The worker is the movie star hero
There are several methods of making the worker look wonderful, even if they are ugly, missing teeth, haven't taken a bath in 3 months, and wearing the same t-shirt that their daddy wore when he had this job.
1. Put the worker in silhouette. You can't see his missing teeth if you can only see his outline. I often shoot with the sun in the picture for outdoor industrial shots. I show the worker and the machine he is on in silhouette, with a sunburst behind them both. Indoors, I will put a standard reflector on a light stand, sometimes with a gel, and backlight the machine and worker.

2. Make what the worker is doing look very dangerous. Use time exposures to get lots of sparks flying from grinders, show huge flames from torches, show light and smoke from wielding, etc. Pop the flash at the beginning or end of the exposure to freeze the worker, but use the time exposure to build up the drama. When editing these pictures, increase saturation by 12 to 20 percent to make the colors look more exciting.
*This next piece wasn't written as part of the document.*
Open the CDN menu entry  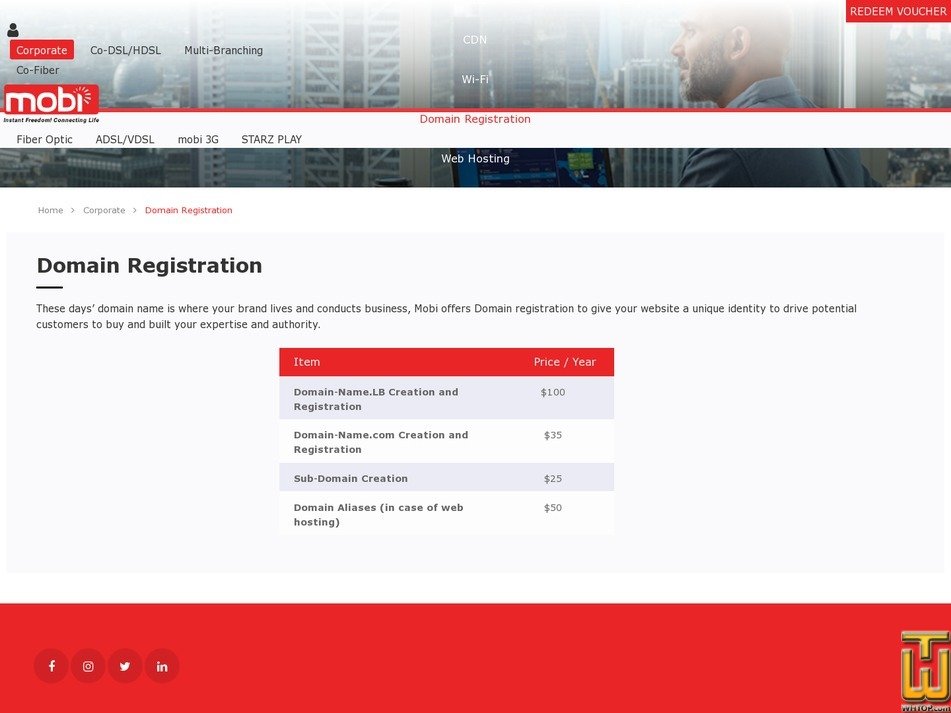[x=475, y=39]
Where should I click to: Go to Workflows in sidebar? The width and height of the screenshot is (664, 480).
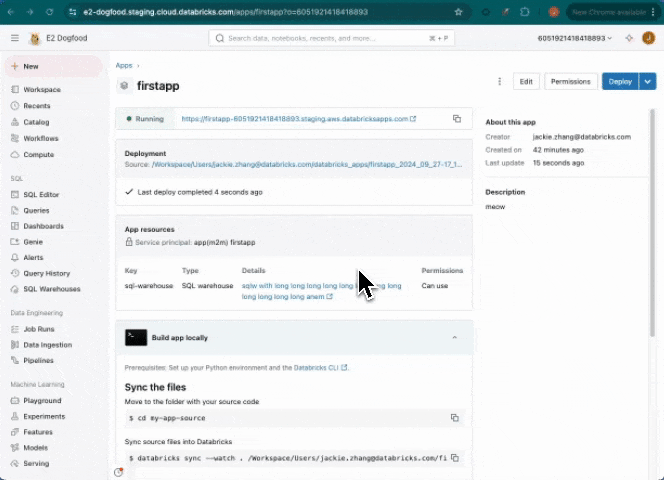click(41, 138)
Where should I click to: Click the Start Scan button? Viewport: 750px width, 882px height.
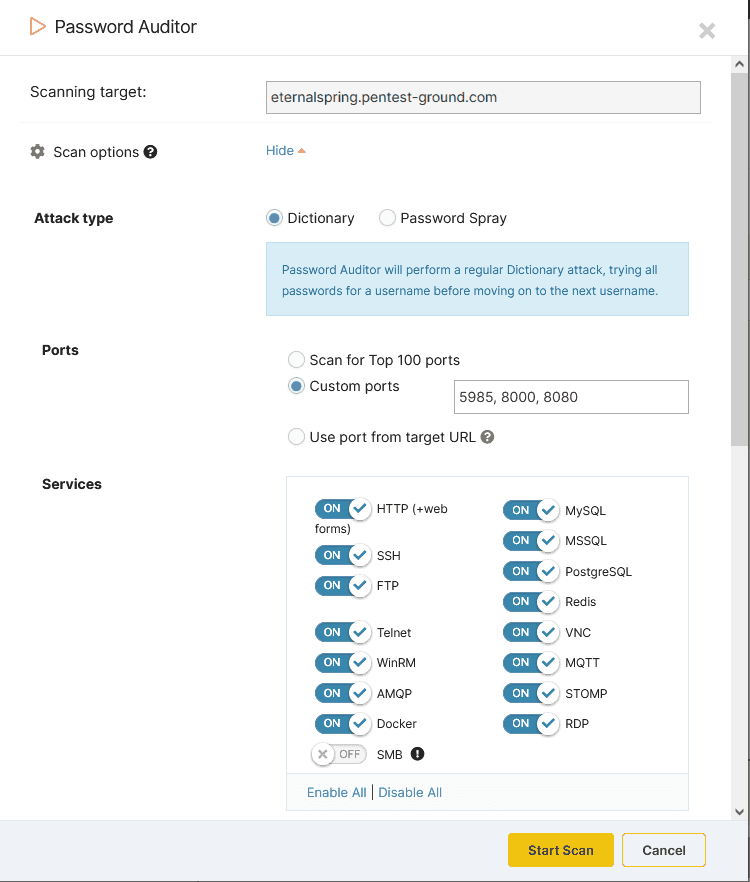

3. Spotlight the worker. Put softboxes on the lights that light the machine and to fill the light for the worker, but make your key light a 7" reflector with a grid. Try it with and without a diffusion gel over the light - you can use less fill if you add the diffusion, but the effect is less dramatic. Try to find someone attractive for a shot like this. In many industrial environments, every worker knows several jobs, so one can be exchanged for another when someone is out sick or on vacation. So pick your model, have them borrow someone else's hat, shirt or goggles if it makes them look better. You are responsible for making the picture look good, so take control. It is to the company's benefit if the pictures look good.

4. Make the worker a mighty ruler. Shoot up at from the level of the worker's feet, using a wide angle lens to capture his environment. The worker becomes awe inspiring, powerful, the king of the machine shop.
Often for a small company, I am the only photographer that will visit that year. So a photo shoot that is mostly industrial photography might also include an architectural shot of the front of the building, a few headshots or executive portraits of the management, or a group shot of all of the employees. These will be the images that appear on their brochures and websites for the next year or two.

Don't be afraid to ask for a machine or area to be cleaned up, but use the chain of command. Always ask the floor manager or your client to have one of the employees to do it, don't ask the employee directly. Take lots of extension cables, one for each of your lights. Your lights may be spread all across the building. Plan on cleaning all of your cables after a shoot, as you will drag them through grease, dirt and guck. Dress in casual clothes that will allow you to get on the floor, behind machines, up on ladders or in other dirty, odd places to get a good camera angle.